Вот такую мне мораль мой старшой выдал. Перед обедом к нам в комнату начальник зашел. Мы с Кихтенко только разговаривать с крестником начали, ну, с тем, кого я нокаутировал. Начальник посмотрел на «бежавшего», усмехнулся. «В следующий раз, говорит, с уголовным розыском без ножей здоровайся, а то мы тут целую роту боксеров к себе на работу взяли» — и подмигнул мне. В общем, повезло мне. — Анатолий на секунду умолк и взял за руку Сашу. — Знаешь, мне мой-то говорил, что выучил его работать твой Фомин.

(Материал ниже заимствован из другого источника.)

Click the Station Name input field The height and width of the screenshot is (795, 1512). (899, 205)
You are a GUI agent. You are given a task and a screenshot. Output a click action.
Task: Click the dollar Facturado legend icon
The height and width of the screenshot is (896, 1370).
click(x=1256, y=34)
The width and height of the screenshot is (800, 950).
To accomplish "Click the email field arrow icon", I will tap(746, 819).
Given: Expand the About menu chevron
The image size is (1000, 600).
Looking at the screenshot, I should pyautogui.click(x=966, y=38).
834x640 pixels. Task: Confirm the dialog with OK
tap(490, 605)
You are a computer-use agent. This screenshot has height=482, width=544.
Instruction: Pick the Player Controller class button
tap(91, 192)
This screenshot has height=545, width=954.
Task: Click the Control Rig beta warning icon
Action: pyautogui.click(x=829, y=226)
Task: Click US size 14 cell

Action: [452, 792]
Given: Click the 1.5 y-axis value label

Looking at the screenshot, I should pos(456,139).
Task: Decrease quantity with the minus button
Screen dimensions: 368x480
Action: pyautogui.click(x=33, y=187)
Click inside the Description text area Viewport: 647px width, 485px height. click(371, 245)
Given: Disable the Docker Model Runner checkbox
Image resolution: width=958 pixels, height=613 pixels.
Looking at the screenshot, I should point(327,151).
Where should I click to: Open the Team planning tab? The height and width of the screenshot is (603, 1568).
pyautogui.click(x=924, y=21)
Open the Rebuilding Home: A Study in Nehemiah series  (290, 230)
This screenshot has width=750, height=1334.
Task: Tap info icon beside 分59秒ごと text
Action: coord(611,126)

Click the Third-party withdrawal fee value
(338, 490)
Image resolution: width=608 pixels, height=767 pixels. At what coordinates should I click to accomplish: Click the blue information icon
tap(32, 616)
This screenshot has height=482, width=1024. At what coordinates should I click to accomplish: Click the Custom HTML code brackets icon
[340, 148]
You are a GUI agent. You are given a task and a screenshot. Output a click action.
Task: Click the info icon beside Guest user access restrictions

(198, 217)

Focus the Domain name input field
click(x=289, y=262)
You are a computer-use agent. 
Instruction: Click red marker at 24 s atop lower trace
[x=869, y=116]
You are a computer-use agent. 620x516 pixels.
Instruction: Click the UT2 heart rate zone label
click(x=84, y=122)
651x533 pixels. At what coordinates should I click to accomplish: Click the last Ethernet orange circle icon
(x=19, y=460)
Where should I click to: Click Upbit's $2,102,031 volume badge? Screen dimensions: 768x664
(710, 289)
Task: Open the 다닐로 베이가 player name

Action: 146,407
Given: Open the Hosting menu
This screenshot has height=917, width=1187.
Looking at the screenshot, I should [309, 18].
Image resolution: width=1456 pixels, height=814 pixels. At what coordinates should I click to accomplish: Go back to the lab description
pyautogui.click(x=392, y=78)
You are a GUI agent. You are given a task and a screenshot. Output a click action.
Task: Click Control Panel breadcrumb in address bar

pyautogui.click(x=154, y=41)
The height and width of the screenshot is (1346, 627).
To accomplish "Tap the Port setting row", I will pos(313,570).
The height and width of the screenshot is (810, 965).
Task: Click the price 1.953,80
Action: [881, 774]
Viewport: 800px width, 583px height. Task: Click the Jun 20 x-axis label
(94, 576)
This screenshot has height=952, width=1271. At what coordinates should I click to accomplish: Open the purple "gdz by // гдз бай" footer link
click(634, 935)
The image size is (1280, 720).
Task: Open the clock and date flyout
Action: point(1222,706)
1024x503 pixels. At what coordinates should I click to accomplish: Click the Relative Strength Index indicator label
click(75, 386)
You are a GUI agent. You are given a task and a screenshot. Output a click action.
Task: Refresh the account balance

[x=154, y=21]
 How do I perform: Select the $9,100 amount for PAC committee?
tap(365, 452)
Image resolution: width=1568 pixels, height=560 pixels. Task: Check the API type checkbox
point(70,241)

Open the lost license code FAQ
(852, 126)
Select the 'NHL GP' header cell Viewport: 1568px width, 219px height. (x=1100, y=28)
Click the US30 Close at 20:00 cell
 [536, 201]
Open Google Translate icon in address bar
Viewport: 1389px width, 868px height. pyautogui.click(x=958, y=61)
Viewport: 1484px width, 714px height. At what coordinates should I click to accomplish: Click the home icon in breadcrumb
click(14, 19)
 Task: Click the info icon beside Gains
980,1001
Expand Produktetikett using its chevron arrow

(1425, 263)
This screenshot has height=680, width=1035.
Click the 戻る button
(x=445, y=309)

— А у меня, — начал было Нефедов, но Саша не дал ему договорить.
— Стойте, ребята, так мы задание не выполним. Прежде всего дело.
После чтения документов ребята наперебой стали обсуждать действия преступников.
— Как же так, — возмущался Степан Колесов, — в городе такая банда, а уголовный розыск и в ус не дует! Надо быстрее их ловить.
— Иди лови, — рассмеялся Боровик. — Если, конечно, знаешь, где они скрываются.
— Подождите, ребята! — Чекулаев встал. — Нам ведь не зря велели запомнить их приметы. Я так понимаю, что это на случай, если мы их где-нибудь встретим.
— Ну, знаешь, Женька, такого случая можно ждать сто лет. Я вот что предлагаю. — Боровик оглядел всех. — Давайте их искать. Запомним или лучше запишем, как они выглядят, и начнем везде разыскивать. Не сидят же они все время дома. Ходят по улицам, наверное, бывают в кино, покупают что-то на базаре. Вот где-нибудь и наткнемся. Что мы, зря пришли в уголовный розыск?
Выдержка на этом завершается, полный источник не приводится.